DOCUMENT PASSAGE:
=== Begin Enclosure ===

Auto text: “Insert Uterus Benign”
- Weigh specimen and measure:
- 3 dimensions of uterus (C-C, Fundus-LUS, A-P)
- 3 dimensions of cervix (face and length)
- Shape, diameter of os
- Ovaries (3D) and fallopian tubes (2D), if present
- Identify anterior and posterior sides and note quality of serosa:
- The peritoneal reflection extends further inferiorly on the posterior side and is pointed.
- The peritoneal reflection on the anterior side is rounded.
- The tube is anterior to the ovary.
- The round ligament stump is anterior to the tubal isthmus.
- Bisect uterus through 3:00 and 9:00 positions.
- Measure endocervical canal and endometrial cavity in 2 dimensions, and thickness of endometrium and myometrium.
- Measure any lesions (whorled nodules, polyps, etc).
- Most of these cases should be grossed on same day of receipt.

=== End Enclosure ===

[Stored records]
=== Begin Enclosure ===

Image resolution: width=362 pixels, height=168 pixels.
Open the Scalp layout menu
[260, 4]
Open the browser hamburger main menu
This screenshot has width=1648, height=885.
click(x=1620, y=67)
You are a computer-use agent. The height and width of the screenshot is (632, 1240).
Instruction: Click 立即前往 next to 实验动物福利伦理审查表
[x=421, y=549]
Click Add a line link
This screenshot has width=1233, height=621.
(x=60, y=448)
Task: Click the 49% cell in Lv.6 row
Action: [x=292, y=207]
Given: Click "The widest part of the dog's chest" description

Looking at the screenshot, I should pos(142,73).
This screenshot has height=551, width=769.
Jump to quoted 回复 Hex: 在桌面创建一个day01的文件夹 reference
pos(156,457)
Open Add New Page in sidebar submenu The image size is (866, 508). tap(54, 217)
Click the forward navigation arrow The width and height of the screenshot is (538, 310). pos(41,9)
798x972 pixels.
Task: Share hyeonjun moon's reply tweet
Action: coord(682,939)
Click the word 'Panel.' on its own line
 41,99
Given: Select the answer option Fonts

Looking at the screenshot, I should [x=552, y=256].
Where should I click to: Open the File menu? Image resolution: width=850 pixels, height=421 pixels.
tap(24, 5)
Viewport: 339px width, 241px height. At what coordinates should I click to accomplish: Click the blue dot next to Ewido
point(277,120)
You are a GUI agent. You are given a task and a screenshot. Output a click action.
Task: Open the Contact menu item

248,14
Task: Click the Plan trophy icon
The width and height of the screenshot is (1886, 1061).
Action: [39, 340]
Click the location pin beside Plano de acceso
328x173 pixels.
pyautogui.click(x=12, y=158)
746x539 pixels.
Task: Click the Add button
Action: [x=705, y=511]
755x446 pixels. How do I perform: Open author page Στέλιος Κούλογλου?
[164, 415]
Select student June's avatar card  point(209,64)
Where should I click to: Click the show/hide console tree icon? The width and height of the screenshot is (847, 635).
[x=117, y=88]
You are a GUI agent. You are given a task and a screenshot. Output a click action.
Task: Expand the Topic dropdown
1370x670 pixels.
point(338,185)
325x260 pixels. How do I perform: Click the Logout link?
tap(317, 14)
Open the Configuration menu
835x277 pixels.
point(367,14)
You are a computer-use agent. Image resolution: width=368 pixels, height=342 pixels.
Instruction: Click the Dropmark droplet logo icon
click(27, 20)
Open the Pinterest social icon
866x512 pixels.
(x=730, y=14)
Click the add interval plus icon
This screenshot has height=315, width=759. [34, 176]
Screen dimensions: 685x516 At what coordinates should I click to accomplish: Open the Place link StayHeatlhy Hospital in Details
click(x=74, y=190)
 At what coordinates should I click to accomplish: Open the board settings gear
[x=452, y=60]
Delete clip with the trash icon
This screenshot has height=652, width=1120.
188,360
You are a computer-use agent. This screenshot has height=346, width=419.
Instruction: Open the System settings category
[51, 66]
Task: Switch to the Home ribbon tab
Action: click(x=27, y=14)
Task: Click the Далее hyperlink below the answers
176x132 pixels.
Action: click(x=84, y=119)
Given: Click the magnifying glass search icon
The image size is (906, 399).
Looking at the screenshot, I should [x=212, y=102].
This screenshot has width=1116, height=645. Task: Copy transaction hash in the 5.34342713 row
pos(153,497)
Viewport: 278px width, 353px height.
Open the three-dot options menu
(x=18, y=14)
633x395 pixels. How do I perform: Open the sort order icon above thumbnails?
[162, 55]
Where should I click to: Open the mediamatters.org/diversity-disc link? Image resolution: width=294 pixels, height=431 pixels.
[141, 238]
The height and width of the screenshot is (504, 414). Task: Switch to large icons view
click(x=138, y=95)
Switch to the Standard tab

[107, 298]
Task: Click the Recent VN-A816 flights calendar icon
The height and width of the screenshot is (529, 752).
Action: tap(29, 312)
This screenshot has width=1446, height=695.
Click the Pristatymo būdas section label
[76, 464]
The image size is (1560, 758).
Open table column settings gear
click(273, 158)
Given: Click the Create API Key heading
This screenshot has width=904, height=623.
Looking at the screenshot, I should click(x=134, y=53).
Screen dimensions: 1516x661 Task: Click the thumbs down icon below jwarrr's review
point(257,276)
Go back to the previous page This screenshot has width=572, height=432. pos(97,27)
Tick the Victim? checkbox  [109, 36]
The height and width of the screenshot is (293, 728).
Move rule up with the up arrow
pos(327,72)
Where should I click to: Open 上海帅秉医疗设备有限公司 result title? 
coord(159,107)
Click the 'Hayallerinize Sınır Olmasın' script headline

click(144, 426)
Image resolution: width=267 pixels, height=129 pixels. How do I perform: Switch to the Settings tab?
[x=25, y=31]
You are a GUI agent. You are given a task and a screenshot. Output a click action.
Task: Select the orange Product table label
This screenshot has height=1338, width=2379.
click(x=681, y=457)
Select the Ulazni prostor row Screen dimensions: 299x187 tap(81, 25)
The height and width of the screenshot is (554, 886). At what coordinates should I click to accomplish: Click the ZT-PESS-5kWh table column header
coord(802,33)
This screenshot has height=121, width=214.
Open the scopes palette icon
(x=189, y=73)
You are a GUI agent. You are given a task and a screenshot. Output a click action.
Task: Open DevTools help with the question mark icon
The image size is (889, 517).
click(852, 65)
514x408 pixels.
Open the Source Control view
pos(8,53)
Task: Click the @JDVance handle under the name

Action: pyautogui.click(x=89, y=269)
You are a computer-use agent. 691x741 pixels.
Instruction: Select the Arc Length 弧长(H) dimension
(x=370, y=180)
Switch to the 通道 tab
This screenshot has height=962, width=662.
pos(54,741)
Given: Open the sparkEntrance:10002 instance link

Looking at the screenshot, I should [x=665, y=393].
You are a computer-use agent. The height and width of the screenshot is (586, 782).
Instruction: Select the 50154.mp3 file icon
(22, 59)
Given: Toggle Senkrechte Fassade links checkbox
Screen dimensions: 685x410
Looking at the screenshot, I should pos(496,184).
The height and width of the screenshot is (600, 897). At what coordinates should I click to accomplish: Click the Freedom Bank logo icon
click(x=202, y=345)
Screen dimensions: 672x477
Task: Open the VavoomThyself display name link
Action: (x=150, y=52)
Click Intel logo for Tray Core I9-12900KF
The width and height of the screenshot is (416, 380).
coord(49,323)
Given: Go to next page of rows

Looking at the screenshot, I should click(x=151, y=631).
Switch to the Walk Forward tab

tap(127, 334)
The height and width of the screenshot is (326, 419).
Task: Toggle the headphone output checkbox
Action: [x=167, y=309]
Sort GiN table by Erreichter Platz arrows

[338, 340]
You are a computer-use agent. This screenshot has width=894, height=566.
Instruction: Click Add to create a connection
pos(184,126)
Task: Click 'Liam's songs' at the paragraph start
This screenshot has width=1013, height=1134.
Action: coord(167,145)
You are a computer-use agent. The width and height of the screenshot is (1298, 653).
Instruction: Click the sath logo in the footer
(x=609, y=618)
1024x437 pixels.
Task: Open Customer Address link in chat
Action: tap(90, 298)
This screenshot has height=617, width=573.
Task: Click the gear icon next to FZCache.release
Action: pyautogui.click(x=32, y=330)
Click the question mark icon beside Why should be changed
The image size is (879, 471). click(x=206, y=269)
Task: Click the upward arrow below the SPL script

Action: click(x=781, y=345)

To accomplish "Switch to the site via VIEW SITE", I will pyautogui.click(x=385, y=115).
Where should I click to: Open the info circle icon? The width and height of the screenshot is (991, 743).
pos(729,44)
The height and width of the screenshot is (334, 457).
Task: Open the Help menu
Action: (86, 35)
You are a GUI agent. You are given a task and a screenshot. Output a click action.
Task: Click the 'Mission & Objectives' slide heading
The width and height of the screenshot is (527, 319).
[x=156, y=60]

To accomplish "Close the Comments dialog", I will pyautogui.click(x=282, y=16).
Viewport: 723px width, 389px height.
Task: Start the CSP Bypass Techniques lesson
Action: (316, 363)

=== End Enclosure ===

STUDY QUESTIONS:
1. According to the benign uterus grossing protocol, which structure lies anterior to the ovary?
2. Please carry the benign uterus grossing protocol forward from its last line.

REPLIES:
1. The tube.

2.
- Obtain longitudinal sections through cervix, anterior and posterior sides.
- If there was a history of HSIL on prior biopsy specimen, submit the entire squamo-columnar junction radially. Specify cassettes by quadrant (12-3, 3-6, 6-9, 9-12 o’clock).
- Transversely section the endomyometrium and take 2 full-thickness sections (1 anterior and 1 posterior).
- Serially section any nodules and look for areas of necrosis (opaque yellow-white), hemorrhage, or softening.
- For normal-appearing whorled nodules (firm, white-tan, well-circumscribed):
- For atypical-appearing whorled nodules (hemorrhage, necrosis, softening, discoloration, infiltration) submit 1 section per cm of the atypical nodule, up to 10 sections. We can always go back if more sections are needed.
- Endometrial polyps should be submitted entirely, including interface with underlying endometrium.
- Submit representative sections of ovaries, if present. Submit entirely per SEE-FIM protocol if patient has a history of breast cancer.
- For fallopian tubes, if present: Submit entire fimbriae (longitudinally bisected, 1-2 cassettes maximum) and 2 representative tubal cross-sections. Submit entirely per SEE-FIM protocol if patient has a history of breast cancer.